Lawmakers in Florida may soon be creating a task force that will shed light on forgotten Black cemeteries in the Sunshine State.
On Thursday, June 18, Florida Sen. Janet Cruz and Florida Rep. Fentrice Driskell announced the legislation known as HB 37, reports WFTS. The announcement reportedly took place at Robles Park Village, in Tampa, the location of Zion Cemetery, the first establishment recently discovered in 2019. The aim of the HB 37 bill that passed unanimously is to identify, research and memorialize abandoned Black cemeteries and burial grounds.
Governor Ron DeSantis signed the bill earlier this month, and it will go into effect July 1 at the same time members of the task force will be announced.
An article published in Smithsonian Magazine in February 2021 revealed one of many ways that led to the neglect and, in some cases, the relocating of some of these cemeteries. The outlet noted that, in 1954, officials in Clearwater moved the historical North Greenwood Cemetery, which had been operating 14 years prior, to a new location against Black residents’ wishes.

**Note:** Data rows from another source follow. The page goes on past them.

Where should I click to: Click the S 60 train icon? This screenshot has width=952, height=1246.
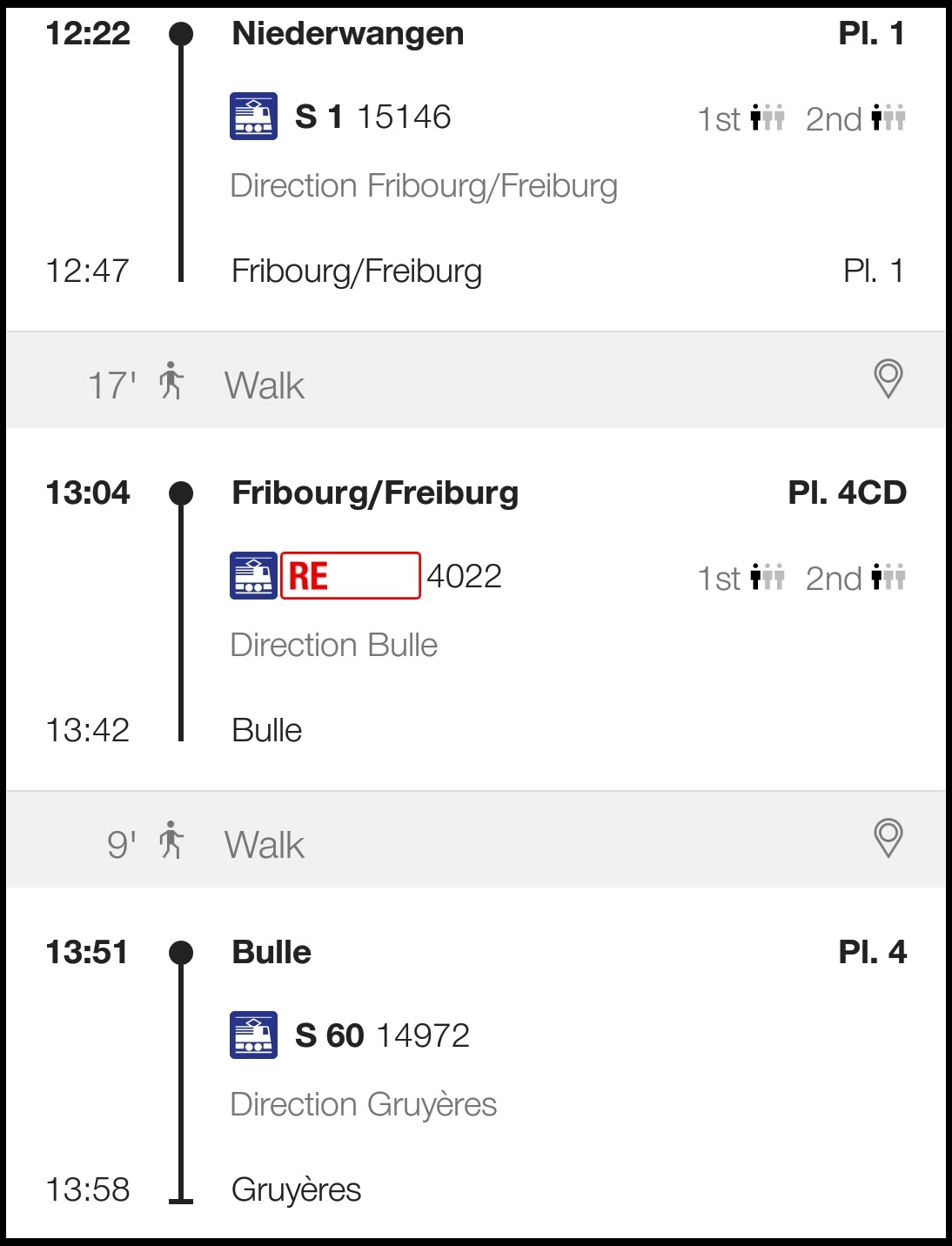point(253,1035)
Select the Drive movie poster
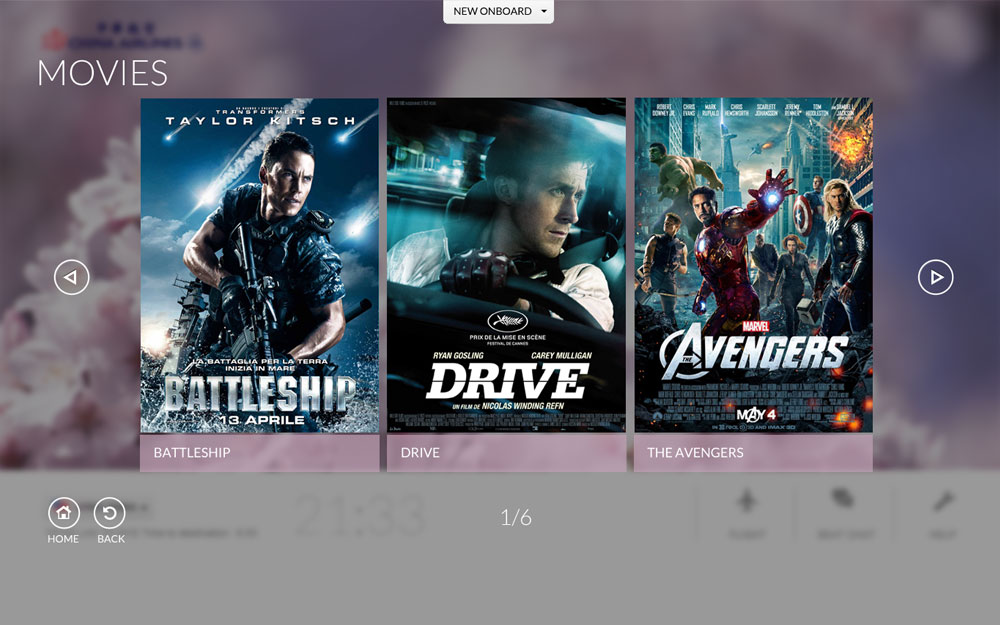The width and height of the screenshot is (1000, 625). (x=506, y=265)
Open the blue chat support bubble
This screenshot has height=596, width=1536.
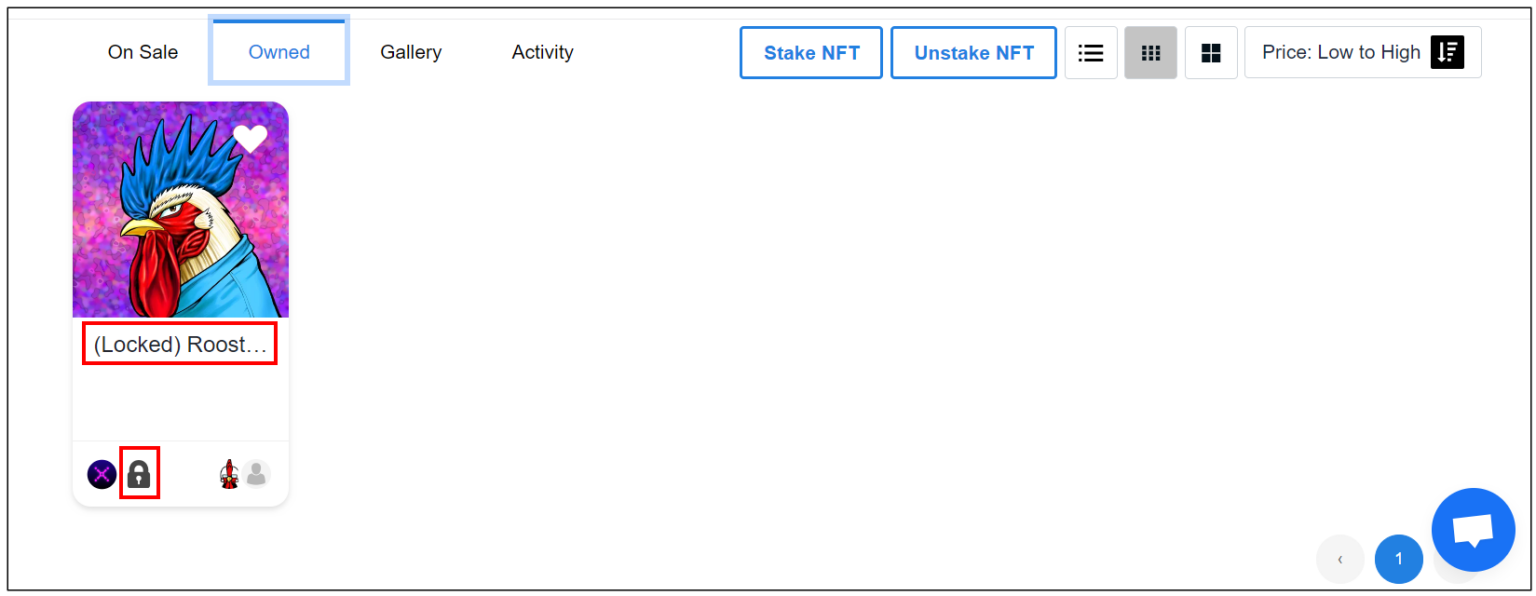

Many argued that the operation left an abundance of unmarked graves beneath the surface. Locals reportedly spent decades trying to appeal the move but to no avail. Years later, researchers from the Florida Public Archaeology Network proved those residents to be correct. The investigator reported at least 29 neglected graves were hidden beneath the original burial ground.
For Rep. Driskell, the creation of the task force would serve as a way to “honor those who were lost but who should never ever be forgotten.” Meanwhile, for Florida resident Corey Givens Jr, who told WFTS he and his family believe his great-great-grandfather and great-great-aunt are buried at the lost Oaklawn Cemetery in St. Pete, it means so much more.
“You feel helpless as if there’s not much you can do other than continue to beat the drum and sound the alarm and hope that eventually someone will listen,” Givens Jr. expressed. While he commends the effort, Givens Jr. wants to see actual change. “I think about my great-great-grandfather, who came here a former slave,” he said. “He helped lay the railroad. He helped pave the streets. He contributed so much to what we have today, and we wouldn’t have anything had it not been for them, black or white,” he added.
The president of the Hillsborough NAACP, Yvette Lewis, agrees that the bill is the proper step in the right direction to bring about closure to families who lost their loved ones. However, she says the work shouldn’t stop there, stating, “We have many more forgotten and stolen African American cemetery stories to uncover.”